Items from a data source
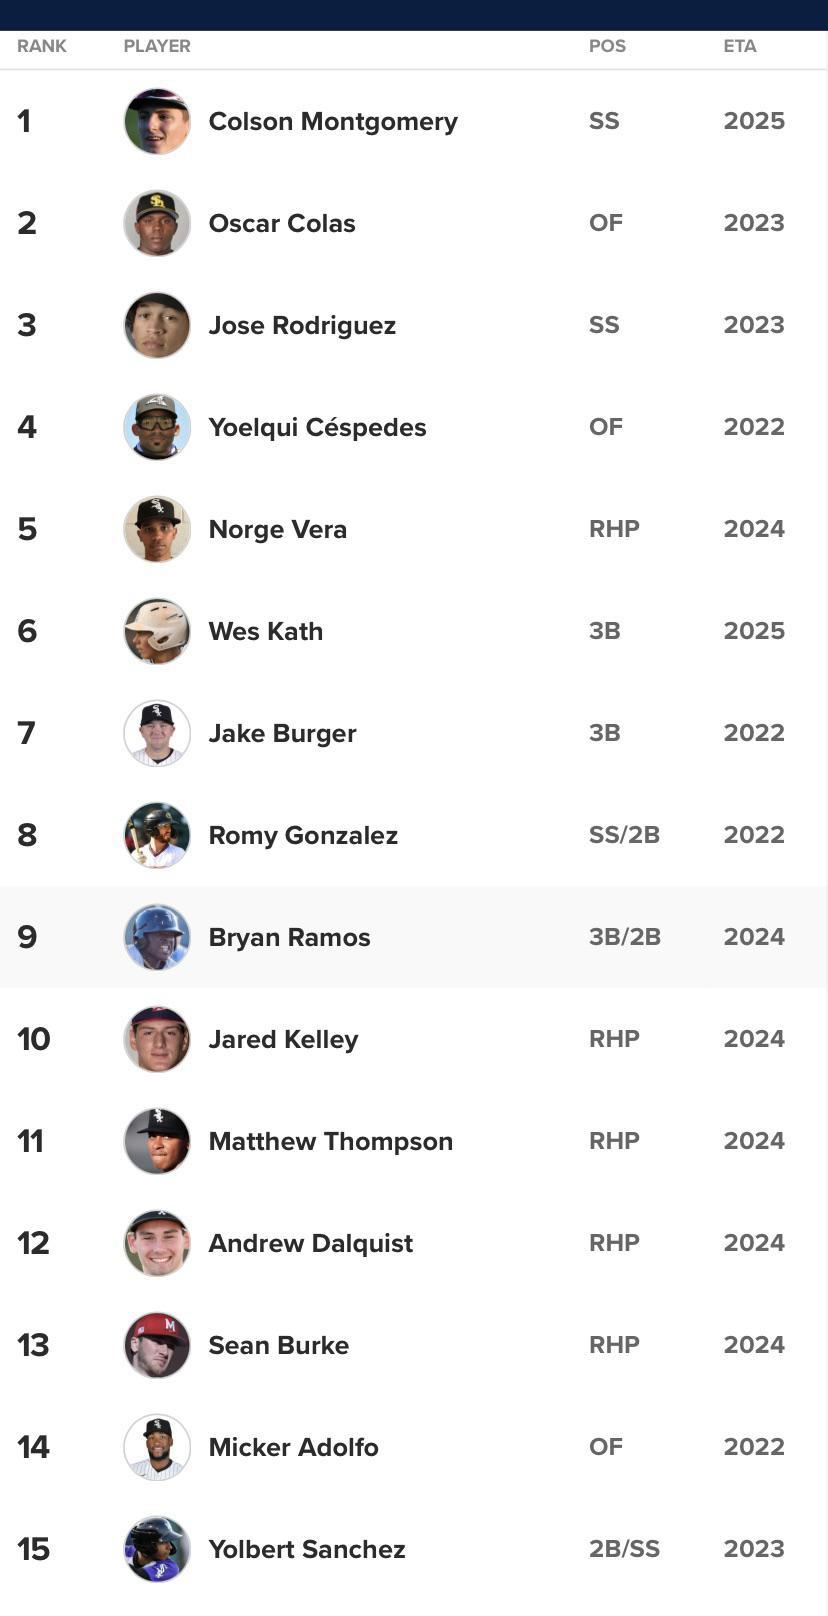Select the Micker Adolfo name link
The height and width of the screenshot is (1616, 828).
tap(293, 1447)
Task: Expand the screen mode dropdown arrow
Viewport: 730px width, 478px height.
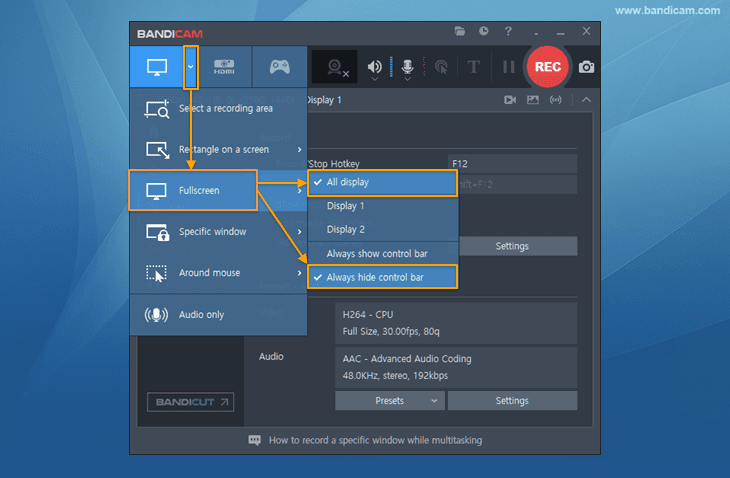Action: 191,67
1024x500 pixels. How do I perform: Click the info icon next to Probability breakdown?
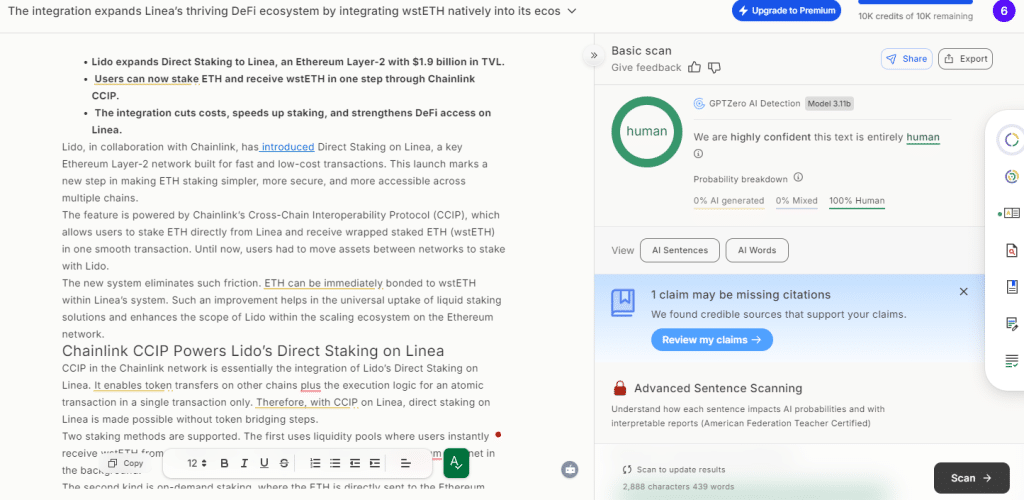tap(798, 178)
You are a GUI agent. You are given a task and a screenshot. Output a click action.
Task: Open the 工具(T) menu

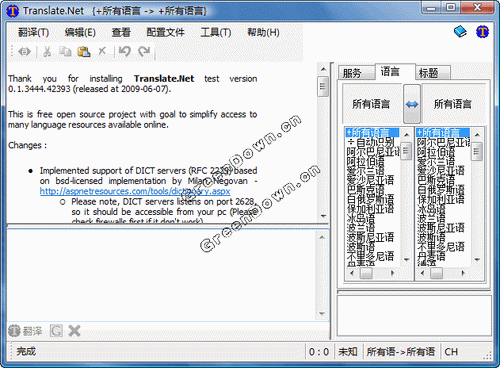coord(216,32)
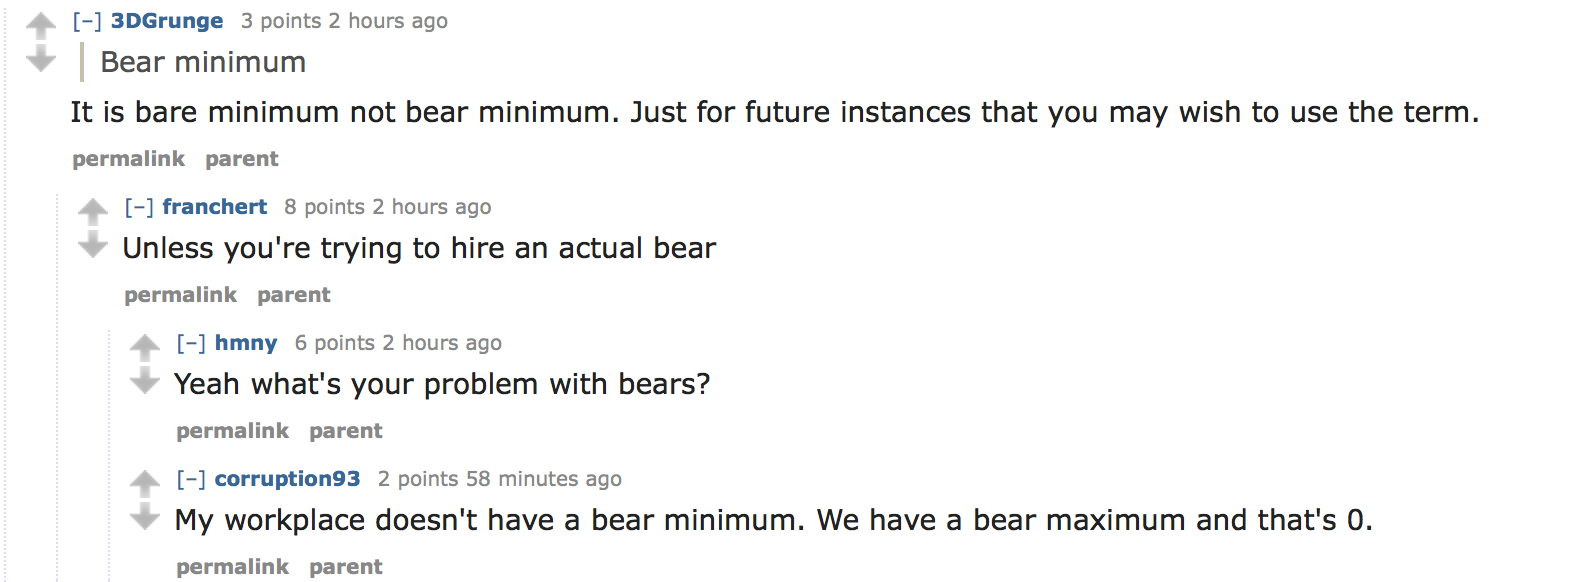Viewport: 1570px width, 582px height.
Task: Collapse 3DGrunge's comment thread
Action: coord(87,21)
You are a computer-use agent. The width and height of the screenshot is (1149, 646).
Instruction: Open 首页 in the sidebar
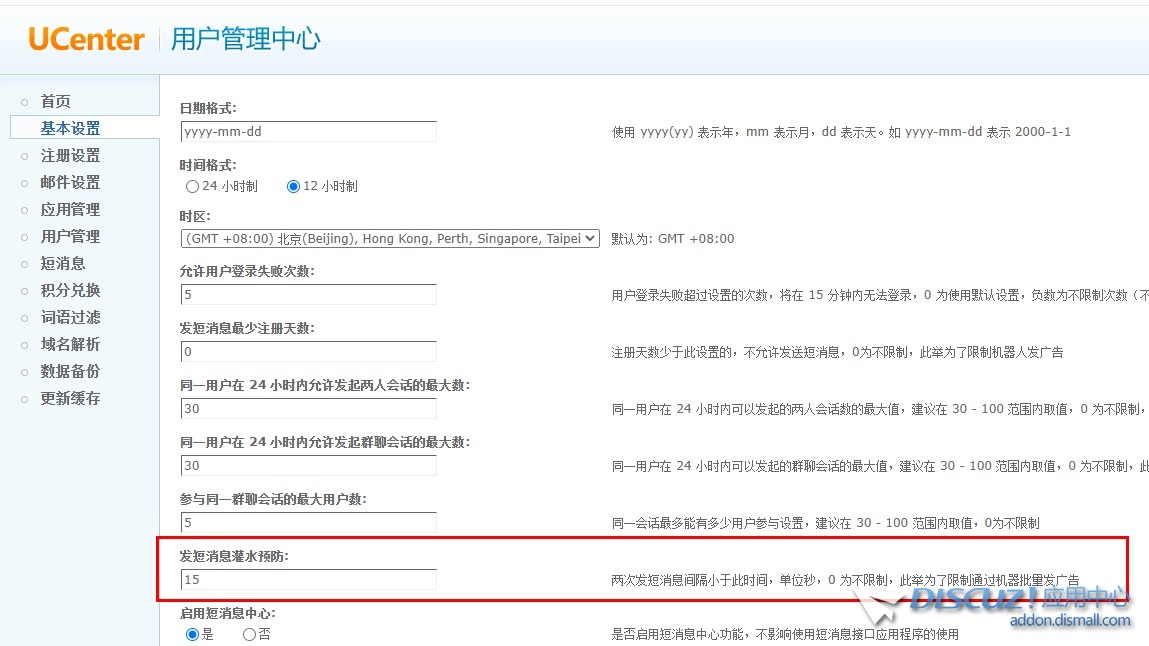pyautogui.click(x=55, y=102)
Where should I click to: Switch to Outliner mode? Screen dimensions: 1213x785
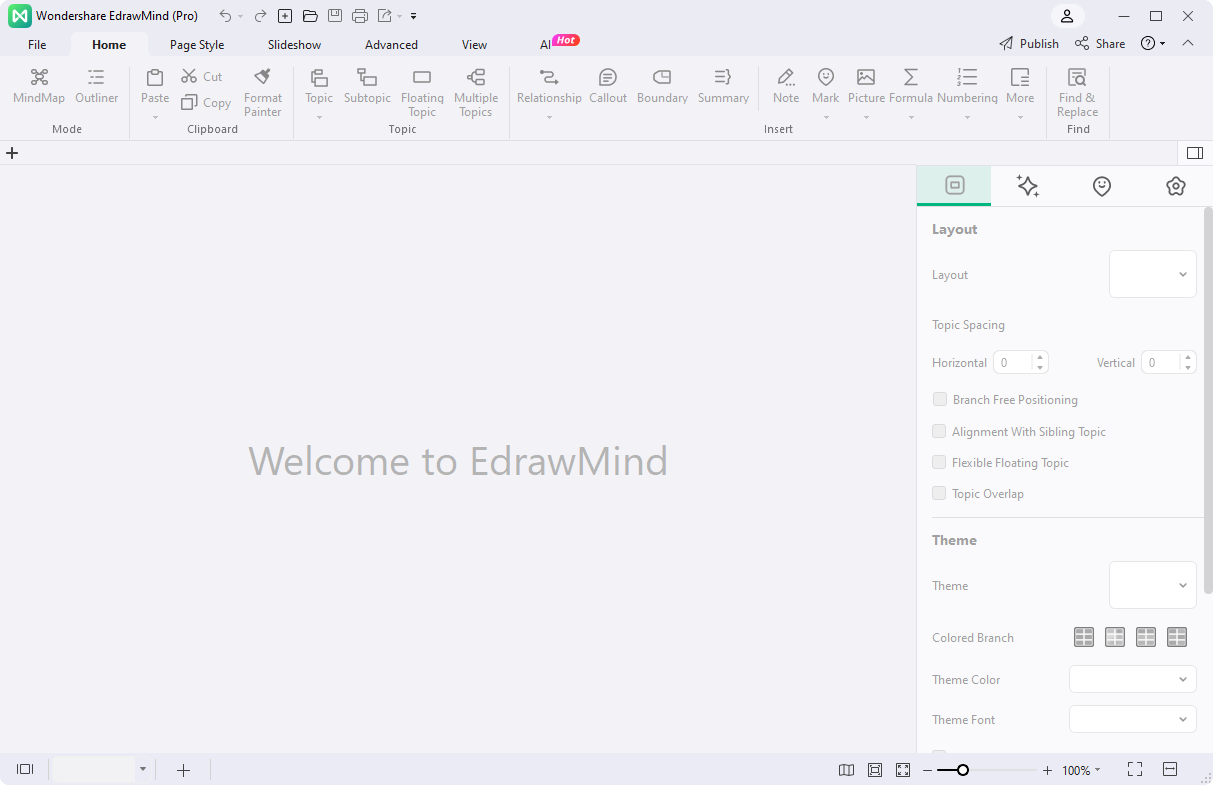click(96, 90)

TASK TO CARRY OUT — Pictures excluded, print only the lines from the one with "Task: Open the 工具(T) menu" through the end of the entries above, exactly as written.

YOUR RESPONSE —
Task: Open the 工具(T) menu

coord(216,32)
Viewport: 1570px width, 582px height.
Task: Collapse 3DGrunge's comment thread
Action: coord(87,21)
You are a computer-use agent. The width and height of the screenshot is (1149, 646).
Instruction: Open 首页 in the sidebar
pyautogui.click(x=55, y=102)
Where should I click to: Switch to Outliner mode? Screen dimensions: 1213x785
click(96, 90)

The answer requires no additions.